To maintain execution, an attacker can replace an existing handler or register a new one to execute the injected code. Afterwards, whenever that signal will be emitted to the process, the attacker's code will be executed.

signal is the simplest signal-management syscall. It takes a signal number and handler location as a routine, and replaces the current handler and returns the previous one. sigaction provides more flexibility than signal(2), but essentially performs the same task.

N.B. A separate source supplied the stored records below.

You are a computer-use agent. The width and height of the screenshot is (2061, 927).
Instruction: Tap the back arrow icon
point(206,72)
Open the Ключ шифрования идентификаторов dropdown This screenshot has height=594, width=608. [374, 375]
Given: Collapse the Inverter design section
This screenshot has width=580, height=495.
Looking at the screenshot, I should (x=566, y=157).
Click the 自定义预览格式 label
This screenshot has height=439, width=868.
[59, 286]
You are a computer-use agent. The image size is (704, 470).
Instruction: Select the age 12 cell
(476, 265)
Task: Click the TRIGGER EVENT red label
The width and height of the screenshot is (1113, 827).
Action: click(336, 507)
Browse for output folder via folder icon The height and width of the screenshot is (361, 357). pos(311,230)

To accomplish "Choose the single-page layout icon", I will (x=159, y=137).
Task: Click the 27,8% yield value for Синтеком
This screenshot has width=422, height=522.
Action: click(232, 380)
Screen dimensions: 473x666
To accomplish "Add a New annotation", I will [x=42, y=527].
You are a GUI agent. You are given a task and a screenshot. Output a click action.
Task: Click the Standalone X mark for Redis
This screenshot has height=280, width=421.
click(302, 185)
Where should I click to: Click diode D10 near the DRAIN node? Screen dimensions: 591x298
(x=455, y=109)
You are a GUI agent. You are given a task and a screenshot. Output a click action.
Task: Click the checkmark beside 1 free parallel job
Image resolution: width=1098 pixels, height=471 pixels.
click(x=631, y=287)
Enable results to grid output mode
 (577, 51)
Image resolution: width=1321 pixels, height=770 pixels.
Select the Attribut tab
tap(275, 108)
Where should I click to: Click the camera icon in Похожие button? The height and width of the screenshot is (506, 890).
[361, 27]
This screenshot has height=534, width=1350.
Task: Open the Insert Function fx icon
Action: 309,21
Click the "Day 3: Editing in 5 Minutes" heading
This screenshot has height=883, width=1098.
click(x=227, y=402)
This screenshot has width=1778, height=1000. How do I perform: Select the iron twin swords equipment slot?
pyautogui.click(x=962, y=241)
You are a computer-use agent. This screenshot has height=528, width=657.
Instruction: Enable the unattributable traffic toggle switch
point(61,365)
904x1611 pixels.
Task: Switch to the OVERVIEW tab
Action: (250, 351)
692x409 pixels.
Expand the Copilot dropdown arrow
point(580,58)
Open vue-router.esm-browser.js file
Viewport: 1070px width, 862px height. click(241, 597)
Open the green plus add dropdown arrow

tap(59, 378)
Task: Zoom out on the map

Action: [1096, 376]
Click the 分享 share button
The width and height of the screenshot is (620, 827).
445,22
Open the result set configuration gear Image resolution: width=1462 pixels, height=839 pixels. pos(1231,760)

An injection payload leveraging signals is available at https://github.com/antifob/linux-prinj/blob/main/08-signals

Using signals to maintain execution

This technique requires the capability to run arbitrary code inside the target process as the signals-related facilities must be called from the host process's execution context.

Leveraging timers

An other interesting hooking facility is the timer subsystem. Simply, a process instructs the kernel to receive a notification when a certain amount of time passed; either by delivering a signal or by executing a particular code in the context of a thread.

The first timer-related syscall we'll look at is setitimer. Its first argument indicates the signal (either SIGALARM, SIGVTALARM or SIGPROF) to deliver upon timer expitation, and, the second, a time interval with a microsecond resolution.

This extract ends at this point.